Despite the lack of a negative effect of fragmentation on the current level of diversity in C. atlantica, the following questions remain: which populations should serve as main seed sources and what sampling strategy should be applied to capture the widest spectrum of diversity? The proper ex situ conservation strategy, including assisted migration, breeding programmes and gene banks, and the establishment of in situ living collections and habitat restoration should minimize the recognized genetic and demographic threats associated with the creation of non-natural populations, including avoidance of inbreeding and a loss of genetic diversity due to founder effects (Ottewell et al. 2016). Here, the SGS characterized at a fine scale can be effectively used for these conservation measures. We suggest that seed sampling strategies should include collection from seed trees over 100 m apart to avoid collecting samples from relatives.
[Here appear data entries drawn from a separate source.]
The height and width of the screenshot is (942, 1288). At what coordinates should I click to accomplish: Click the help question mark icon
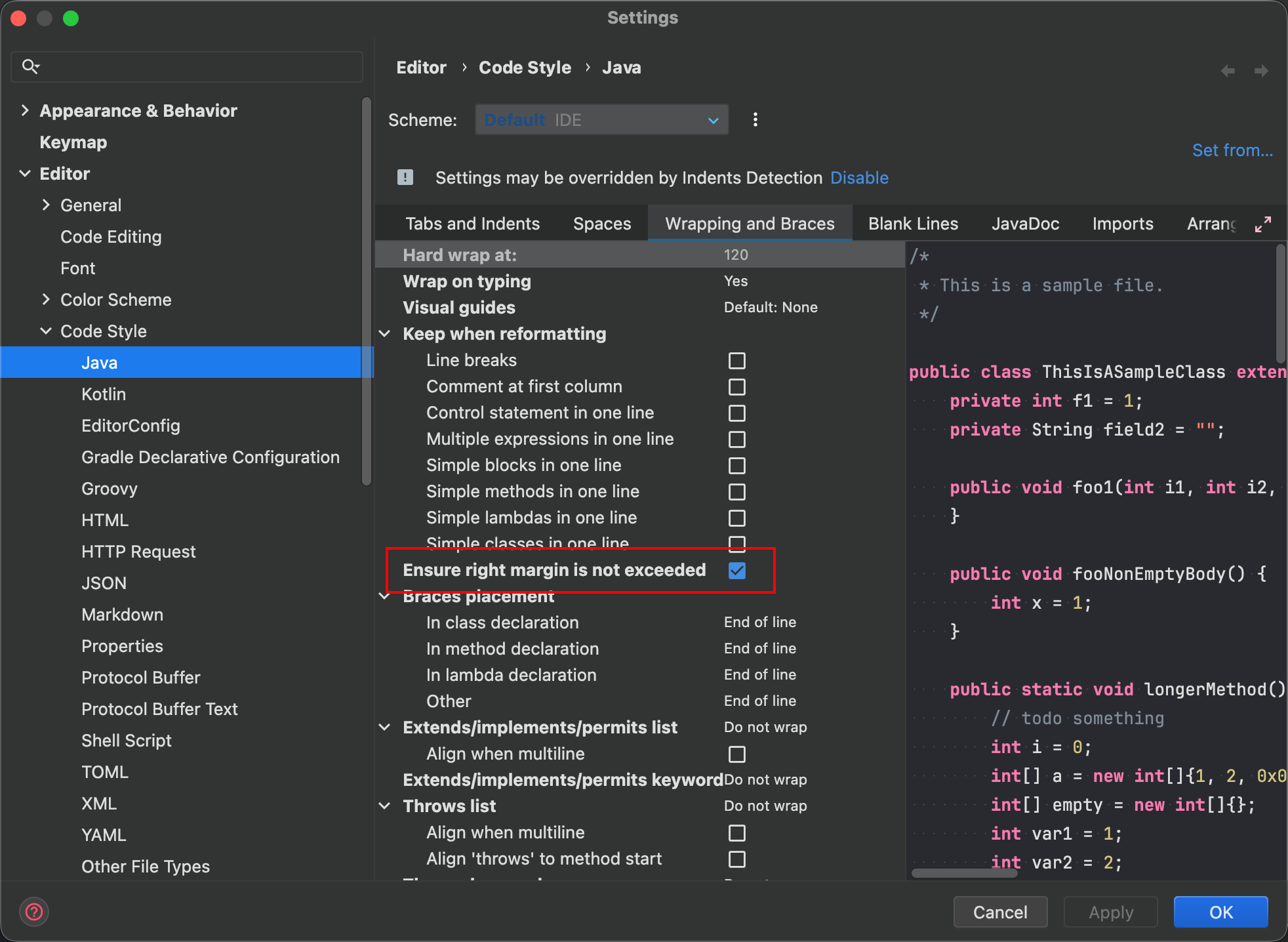pyautogui.click(x=34, y=912)
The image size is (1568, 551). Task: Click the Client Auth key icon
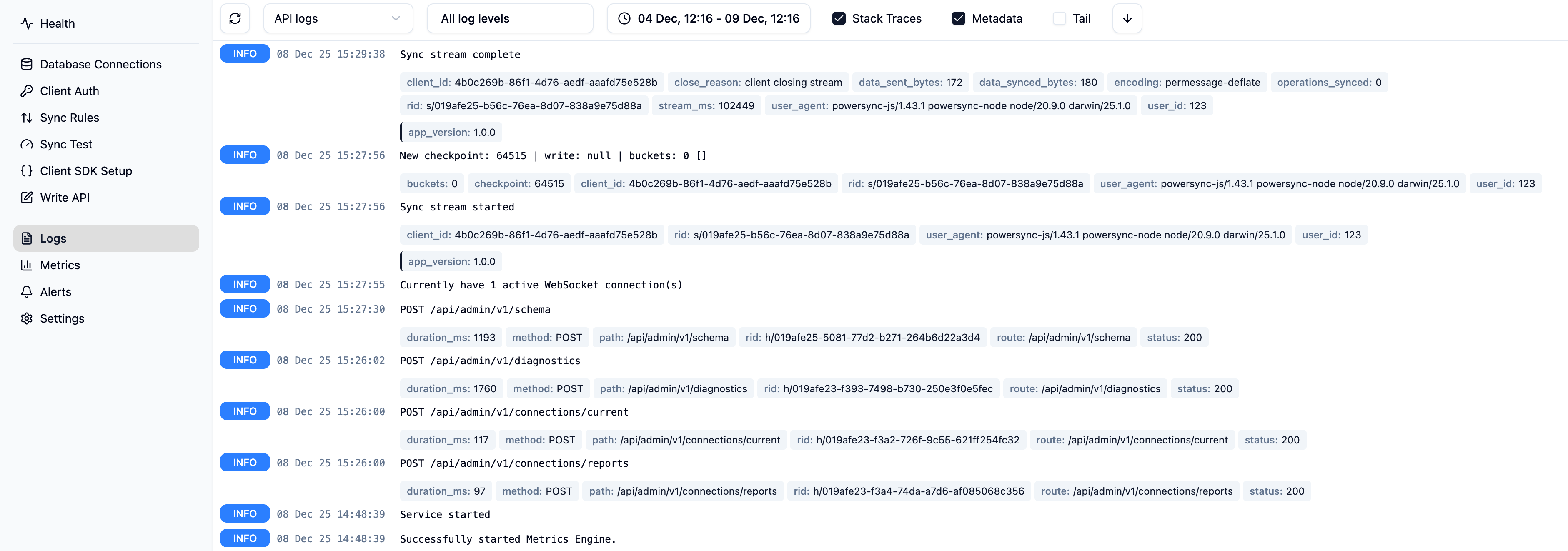pos(26,91)
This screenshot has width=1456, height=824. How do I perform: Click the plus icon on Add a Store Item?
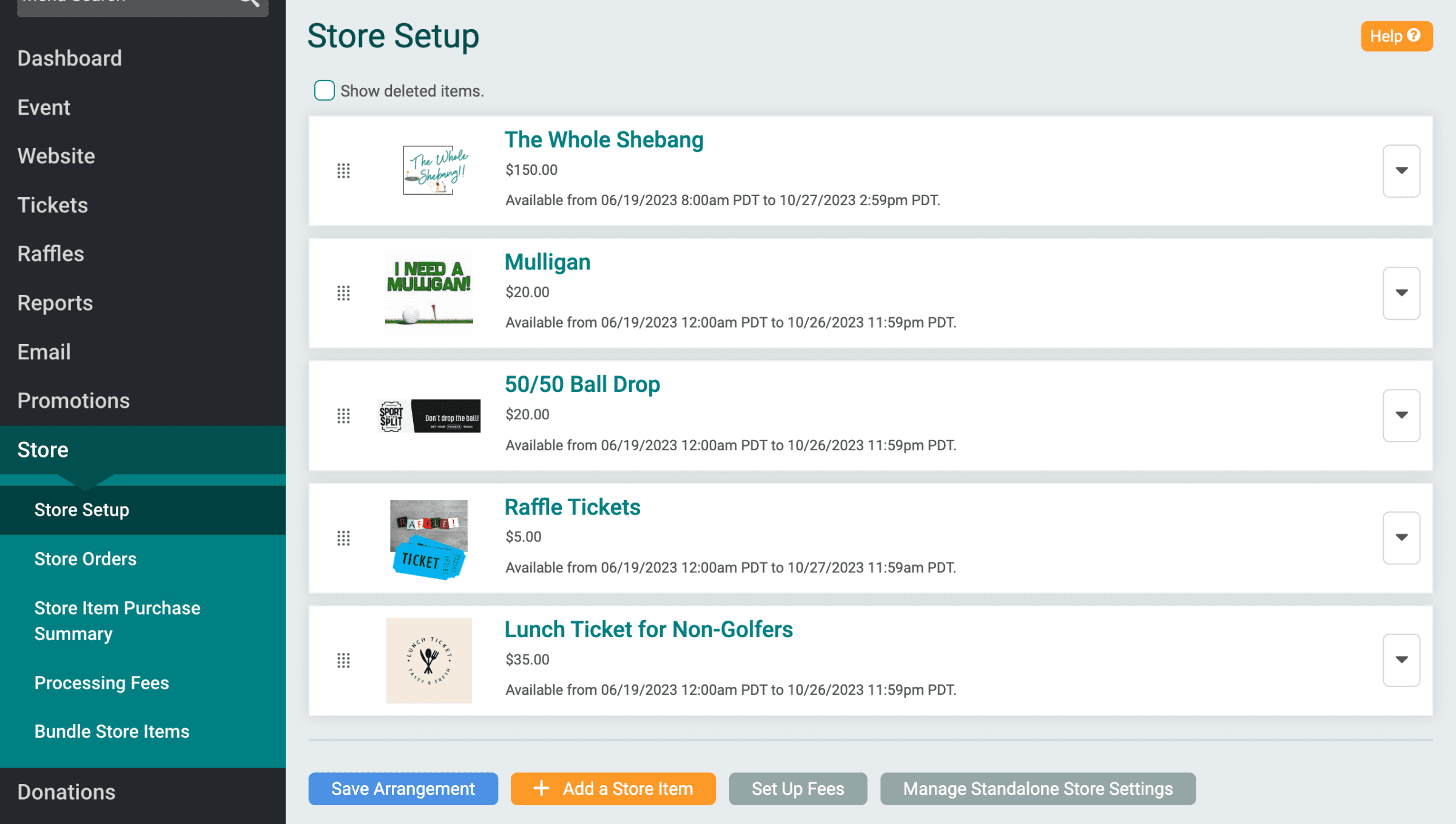tap(539, 788)
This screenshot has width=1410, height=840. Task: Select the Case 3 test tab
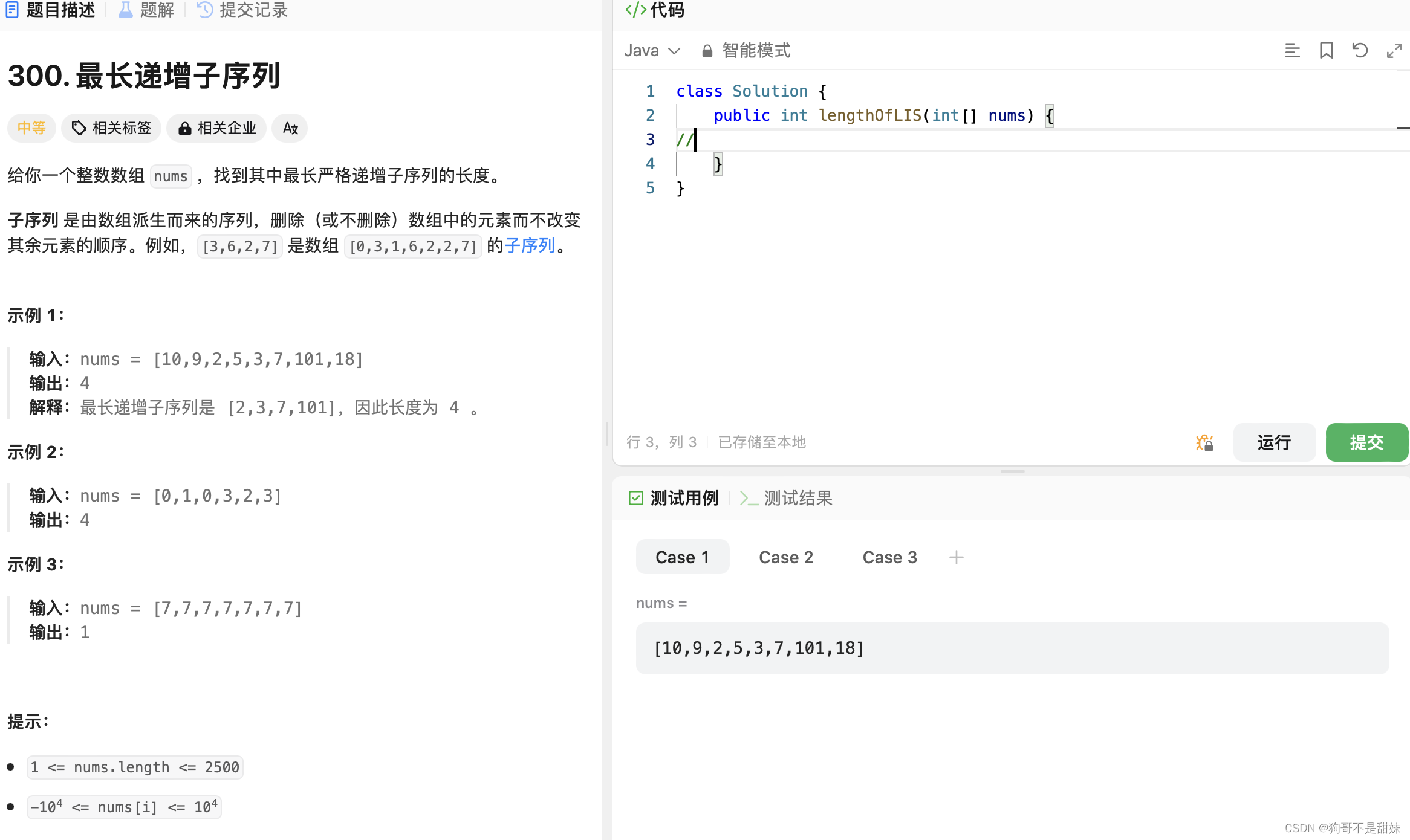pyautogui.click(x=889, y=557)
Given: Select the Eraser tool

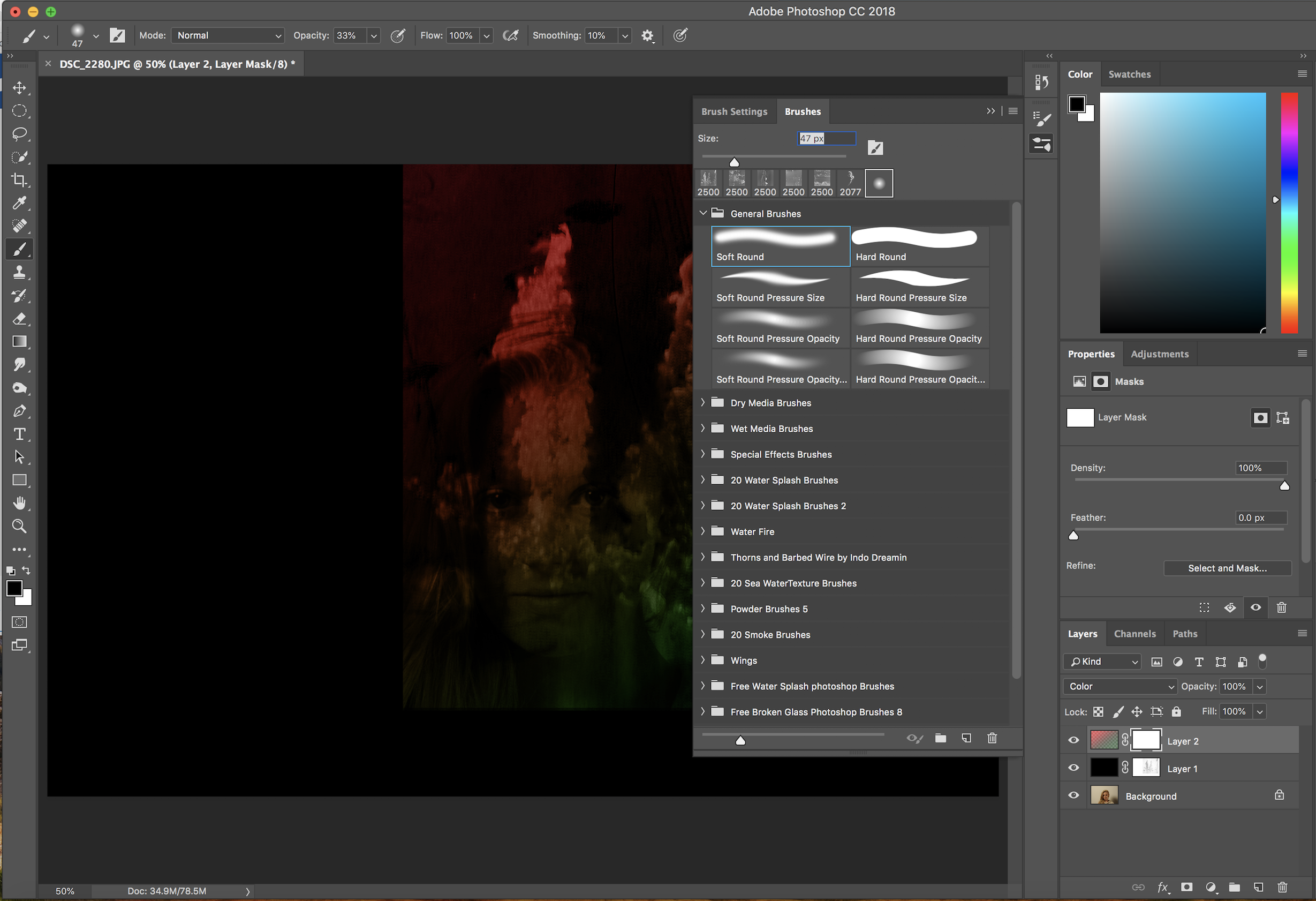Looking at the screenshot, I should (x=19, y=319).
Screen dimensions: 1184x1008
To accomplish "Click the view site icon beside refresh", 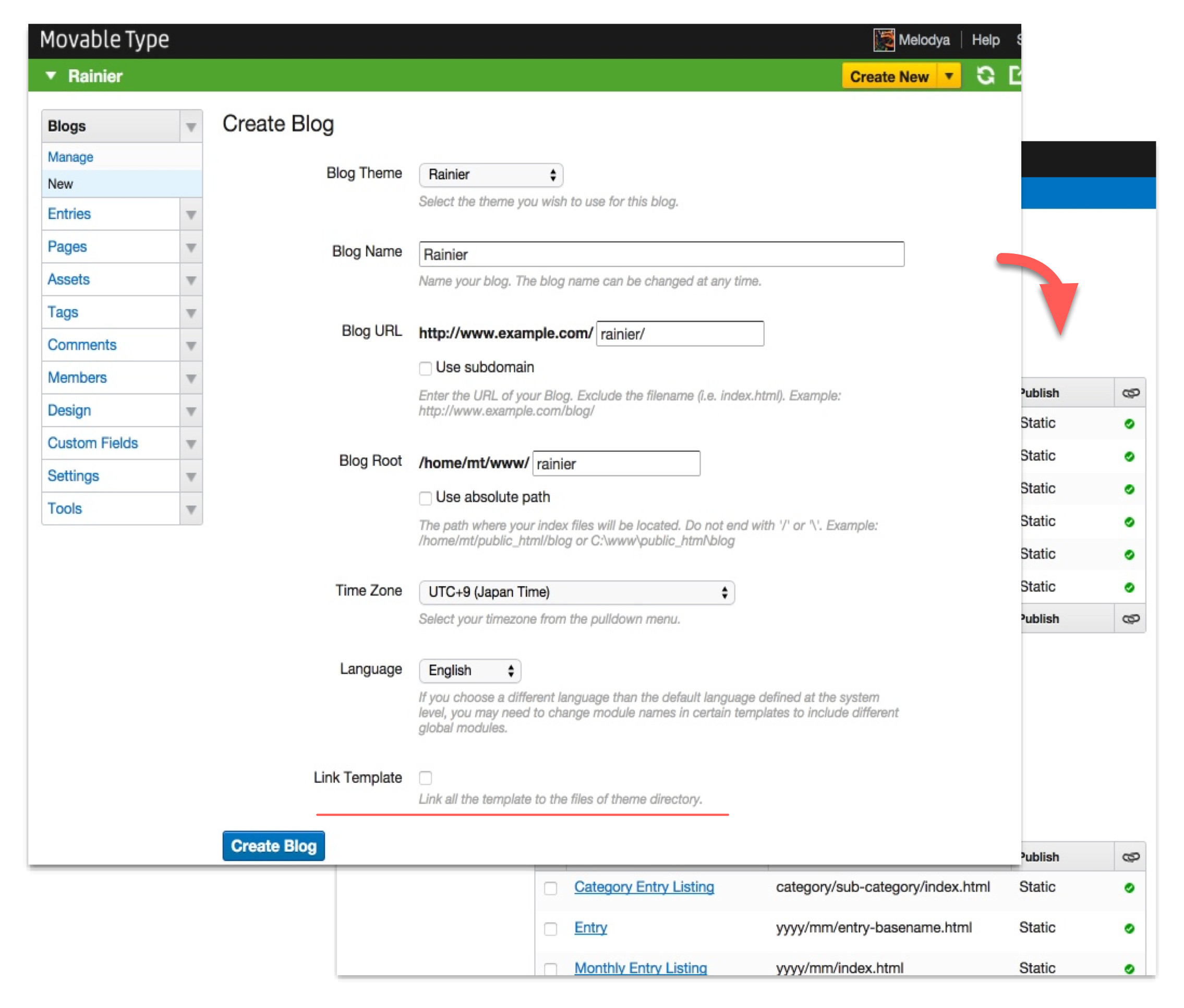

Moreover, according to the recommendations of Hoban and Schlarbaum (2014), the range-wide population structure should also be considered to capture more diversity/alleles, especially rare alleles. The authors suggest that when a population structure exists, dispersed sampling across the range is optimal to capture more alleles than constrained sampling in one region because of spatially restricted alleles (Hoban and Schlarbaum 2014; Hoban et al. 2018). Including the range-edge populations in the seed sampling strategy is important because these populations often maintain unique alleles, which promote divergence in comparison to the core of the range, where populations share common alleles (Hampe and Petit 2005). According to Sękiewicz et al. (2018), a subtle population genetic structure was detected for C. atlantica despite the restricted species distribution range (see Fig. 1A in Sękiewicz et al. 2018). Currently, our investigation did not reveal a geographically dependent genetic structure due to the detection of intensive gene admixture among populations (Online Resource 5); however, these results may be due to the low number of populations studied. Considering the previous results (Sękiewicz et al. 2018), populations from the Aghbar Forest, Alouss and Tazalt stands (near Alouss) likely represent unique genetic assemblages, where private alleles were noted; therefore, they should be considered in seed collections.

Currently, C. atlantica is struggling with threats caused by climate change, habitat loss and strong human pressure. The predictions for the species are not very optimistic, as was indicated by SDM modelling. Without a broad-scale conservation strategy focusing on in situ and ex situ conservation, there is a serious concern about the survival of the species in the western High Atlas.